**YOUR OBJECTIVE**:
Which lines in the entries below contain the string "badge"? Show each of them in full.

(Records excerpted from a collection)

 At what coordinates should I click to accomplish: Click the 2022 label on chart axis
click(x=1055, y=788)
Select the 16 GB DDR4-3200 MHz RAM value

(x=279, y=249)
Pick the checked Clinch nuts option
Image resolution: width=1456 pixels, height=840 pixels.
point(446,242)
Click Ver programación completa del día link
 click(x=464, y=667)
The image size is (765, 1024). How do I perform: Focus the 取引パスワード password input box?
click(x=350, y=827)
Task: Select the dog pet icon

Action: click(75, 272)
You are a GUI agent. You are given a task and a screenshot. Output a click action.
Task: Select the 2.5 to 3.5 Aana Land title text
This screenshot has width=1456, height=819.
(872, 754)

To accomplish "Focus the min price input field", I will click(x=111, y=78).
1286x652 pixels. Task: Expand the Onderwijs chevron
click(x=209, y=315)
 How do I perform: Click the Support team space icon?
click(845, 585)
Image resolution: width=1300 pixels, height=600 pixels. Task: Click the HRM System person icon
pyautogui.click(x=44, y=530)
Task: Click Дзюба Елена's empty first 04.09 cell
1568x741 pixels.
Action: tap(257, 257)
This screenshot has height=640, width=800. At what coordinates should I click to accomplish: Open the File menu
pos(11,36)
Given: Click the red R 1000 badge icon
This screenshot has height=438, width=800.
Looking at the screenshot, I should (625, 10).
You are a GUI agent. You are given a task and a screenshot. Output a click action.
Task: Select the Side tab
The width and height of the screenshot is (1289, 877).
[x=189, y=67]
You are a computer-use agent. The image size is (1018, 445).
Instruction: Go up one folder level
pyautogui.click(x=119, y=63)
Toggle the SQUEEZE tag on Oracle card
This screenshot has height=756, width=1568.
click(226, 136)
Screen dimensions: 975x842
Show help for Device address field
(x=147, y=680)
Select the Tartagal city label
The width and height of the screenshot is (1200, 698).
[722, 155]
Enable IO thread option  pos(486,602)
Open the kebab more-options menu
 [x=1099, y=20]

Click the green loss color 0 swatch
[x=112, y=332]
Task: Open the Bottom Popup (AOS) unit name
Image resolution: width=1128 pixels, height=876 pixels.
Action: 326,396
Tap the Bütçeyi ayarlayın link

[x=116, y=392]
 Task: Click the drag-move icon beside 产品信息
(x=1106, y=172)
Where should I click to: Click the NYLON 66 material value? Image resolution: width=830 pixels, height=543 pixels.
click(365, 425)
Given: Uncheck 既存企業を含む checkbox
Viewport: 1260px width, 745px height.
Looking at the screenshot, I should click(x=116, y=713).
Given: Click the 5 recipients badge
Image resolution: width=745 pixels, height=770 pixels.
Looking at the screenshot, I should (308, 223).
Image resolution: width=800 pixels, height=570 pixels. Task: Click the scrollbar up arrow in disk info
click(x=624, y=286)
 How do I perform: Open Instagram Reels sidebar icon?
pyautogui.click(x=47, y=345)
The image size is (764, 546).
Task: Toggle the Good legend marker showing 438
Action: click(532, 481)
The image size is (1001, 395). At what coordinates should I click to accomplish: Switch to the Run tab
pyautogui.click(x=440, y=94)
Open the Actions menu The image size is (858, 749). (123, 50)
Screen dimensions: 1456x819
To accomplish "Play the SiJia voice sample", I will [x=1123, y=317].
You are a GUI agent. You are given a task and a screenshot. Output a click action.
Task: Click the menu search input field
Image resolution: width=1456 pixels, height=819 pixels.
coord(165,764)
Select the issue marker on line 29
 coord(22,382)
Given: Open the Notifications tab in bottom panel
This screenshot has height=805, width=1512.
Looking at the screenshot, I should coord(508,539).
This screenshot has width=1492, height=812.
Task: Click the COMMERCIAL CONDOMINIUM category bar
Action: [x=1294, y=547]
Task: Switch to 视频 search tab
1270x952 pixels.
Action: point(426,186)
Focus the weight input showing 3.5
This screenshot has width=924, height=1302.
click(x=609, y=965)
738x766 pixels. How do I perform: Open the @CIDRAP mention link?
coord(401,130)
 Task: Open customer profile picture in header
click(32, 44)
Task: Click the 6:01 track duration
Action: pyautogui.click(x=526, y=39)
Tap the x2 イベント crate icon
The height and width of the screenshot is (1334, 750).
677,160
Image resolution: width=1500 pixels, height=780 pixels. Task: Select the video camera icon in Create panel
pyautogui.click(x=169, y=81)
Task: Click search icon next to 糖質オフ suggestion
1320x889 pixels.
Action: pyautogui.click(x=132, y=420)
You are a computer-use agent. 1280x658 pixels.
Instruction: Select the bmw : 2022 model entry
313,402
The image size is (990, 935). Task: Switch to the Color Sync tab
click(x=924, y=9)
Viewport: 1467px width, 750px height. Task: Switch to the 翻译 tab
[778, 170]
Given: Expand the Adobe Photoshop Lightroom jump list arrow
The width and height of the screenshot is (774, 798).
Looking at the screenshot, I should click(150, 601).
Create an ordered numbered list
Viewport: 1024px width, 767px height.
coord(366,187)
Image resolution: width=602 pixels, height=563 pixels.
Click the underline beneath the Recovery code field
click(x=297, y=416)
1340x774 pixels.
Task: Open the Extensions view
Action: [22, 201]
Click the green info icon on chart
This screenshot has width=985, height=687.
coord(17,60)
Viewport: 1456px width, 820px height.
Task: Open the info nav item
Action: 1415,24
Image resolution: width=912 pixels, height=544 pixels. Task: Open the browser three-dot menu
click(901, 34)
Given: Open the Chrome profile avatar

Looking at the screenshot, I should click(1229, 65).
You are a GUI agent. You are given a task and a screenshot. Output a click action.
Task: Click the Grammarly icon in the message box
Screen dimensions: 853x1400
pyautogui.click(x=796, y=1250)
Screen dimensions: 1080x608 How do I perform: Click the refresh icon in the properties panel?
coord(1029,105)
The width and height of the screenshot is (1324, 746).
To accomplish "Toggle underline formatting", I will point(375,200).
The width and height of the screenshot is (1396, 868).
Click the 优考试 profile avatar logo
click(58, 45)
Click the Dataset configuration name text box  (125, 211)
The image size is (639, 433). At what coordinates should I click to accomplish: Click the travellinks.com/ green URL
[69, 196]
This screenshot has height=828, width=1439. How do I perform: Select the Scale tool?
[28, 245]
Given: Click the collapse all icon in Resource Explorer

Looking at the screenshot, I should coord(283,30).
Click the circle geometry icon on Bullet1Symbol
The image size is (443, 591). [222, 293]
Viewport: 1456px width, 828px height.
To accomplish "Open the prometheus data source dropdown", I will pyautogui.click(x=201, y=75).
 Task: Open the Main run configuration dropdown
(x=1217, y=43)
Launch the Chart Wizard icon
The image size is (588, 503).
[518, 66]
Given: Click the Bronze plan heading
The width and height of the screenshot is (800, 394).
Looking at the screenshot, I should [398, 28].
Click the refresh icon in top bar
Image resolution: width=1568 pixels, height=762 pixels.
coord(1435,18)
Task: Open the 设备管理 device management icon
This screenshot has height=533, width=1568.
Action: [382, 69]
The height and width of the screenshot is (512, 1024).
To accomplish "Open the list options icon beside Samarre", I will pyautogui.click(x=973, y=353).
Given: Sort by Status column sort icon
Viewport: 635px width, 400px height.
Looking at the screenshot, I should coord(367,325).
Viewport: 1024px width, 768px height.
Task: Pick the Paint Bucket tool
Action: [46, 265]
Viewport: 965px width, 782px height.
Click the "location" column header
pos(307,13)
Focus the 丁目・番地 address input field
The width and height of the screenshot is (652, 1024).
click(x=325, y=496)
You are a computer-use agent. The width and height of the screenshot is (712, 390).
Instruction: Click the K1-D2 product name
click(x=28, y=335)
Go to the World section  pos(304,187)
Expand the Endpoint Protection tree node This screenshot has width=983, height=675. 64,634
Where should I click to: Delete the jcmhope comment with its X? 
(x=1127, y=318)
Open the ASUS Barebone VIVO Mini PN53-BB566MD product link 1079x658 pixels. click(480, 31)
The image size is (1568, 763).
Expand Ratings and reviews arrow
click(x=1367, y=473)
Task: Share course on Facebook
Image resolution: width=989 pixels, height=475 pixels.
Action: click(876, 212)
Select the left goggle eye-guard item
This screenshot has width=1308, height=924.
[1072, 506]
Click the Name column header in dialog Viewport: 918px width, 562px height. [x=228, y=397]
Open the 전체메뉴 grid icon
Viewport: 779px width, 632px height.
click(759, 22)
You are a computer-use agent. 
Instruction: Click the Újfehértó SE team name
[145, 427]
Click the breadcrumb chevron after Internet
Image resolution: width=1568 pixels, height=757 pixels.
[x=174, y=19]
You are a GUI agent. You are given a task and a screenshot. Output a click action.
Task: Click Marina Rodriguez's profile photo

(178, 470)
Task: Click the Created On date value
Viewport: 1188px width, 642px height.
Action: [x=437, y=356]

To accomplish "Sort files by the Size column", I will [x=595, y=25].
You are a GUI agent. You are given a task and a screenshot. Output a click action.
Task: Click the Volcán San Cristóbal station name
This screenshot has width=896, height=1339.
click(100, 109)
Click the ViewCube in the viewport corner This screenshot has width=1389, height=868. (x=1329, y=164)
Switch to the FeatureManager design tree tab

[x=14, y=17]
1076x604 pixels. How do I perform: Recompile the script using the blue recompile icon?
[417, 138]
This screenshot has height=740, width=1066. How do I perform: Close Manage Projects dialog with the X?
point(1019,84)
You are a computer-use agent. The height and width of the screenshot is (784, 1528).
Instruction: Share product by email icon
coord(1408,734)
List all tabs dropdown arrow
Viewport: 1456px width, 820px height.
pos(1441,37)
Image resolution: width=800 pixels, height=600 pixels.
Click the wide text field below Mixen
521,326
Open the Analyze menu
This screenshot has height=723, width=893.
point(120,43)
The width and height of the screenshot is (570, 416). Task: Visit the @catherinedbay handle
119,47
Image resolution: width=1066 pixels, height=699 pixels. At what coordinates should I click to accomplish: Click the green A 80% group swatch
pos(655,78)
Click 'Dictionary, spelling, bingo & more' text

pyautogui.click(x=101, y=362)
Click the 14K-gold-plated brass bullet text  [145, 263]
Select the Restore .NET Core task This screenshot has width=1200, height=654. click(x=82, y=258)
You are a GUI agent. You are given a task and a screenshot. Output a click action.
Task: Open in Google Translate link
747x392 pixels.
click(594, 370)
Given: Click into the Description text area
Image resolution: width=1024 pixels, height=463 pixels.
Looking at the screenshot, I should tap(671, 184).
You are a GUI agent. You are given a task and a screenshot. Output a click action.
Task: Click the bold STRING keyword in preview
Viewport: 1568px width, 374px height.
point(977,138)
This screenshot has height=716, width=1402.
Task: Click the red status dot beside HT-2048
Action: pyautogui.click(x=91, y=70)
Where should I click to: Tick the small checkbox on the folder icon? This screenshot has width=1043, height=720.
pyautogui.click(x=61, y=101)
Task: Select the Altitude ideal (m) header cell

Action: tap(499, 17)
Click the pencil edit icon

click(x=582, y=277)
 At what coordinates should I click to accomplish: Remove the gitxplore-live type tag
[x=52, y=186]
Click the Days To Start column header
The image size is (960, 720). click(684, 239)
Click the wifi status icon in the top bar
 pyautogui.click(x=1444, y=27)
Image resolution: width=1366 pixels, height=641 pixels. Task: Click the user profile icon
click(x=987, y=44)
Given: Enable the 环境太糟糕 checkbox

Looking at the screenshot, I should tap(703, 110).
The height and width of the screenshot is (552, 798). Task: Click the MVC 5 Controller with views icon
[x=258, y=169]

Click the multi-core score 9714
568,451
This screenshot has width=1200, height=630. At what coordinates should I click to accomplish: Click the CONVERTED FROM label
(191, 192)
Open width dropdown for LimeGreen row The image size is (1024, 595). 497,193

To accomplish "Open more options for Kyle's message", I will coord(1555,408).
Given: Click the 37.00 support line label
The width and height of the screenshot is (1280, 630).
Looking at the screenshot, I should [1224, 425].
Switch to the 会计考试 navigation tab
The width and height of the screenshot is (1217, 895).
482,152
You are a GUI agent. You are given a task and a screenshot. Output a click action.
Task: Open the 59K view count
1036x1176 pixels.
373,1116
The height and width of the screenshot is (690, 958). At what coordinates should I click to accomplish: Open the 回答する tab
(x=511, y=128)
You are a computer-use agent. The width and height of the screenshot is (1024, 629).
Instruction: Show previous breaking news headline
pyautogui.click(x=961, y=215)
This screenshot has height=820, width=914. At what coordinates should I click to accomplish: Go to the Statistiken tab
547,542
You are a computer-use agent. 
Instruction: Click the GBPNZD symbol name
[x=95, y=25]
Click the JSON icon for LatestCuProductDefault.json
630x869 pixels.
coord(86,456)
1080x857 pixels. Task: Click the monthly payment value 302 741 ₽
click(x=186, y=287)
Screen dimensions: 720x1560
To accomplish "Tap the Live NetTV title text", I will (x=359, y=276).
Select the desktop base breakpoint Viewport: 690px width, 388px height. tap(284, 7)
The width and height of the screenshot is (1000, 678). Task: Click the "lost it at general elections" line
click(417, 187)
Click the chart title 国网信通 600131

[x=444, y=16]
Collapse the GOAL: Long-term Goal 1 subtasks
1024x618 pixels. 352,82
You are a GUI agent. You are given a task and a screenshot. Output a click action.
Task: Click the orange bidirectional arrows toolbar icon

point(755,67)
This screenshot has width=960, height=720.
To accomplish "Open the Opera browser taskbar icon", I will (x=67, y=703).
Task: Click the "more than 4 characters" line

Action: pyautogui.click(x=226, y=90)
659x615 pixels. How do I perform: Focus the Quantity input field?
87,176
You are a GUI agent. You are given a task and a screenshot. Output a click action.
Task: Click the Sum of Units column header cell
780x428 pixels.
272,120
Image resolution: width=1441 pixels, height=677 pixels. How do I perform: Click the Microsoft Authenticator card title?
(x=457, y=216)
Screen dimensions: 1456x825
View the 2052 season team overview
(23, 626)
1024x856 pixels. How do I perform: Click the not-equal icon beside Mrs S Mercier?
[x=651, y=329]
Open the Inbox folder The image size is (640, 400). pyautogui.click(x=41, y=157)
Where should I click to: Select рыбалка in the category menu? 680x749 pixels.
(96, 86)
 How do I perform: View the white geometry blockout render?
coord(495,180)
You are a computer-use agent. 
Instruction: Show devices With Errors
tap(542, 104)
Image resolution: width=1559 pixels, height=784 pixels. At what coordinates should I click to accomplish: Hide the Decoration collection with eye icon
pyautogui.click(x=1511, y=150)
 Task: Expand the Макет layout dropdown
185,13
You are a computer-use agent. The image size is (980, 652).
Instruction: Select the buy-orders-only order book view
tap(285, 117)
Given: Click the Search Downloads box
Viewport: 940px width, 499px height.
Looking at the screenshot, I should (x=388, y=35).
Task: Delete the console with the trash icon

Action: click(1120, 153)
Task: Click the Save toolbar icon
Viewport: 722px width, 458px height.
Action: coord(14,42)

**WRITTEN SOLUTION**:
Given: Click the red R 1000 badge icon
Given: Click the 5 recipients badge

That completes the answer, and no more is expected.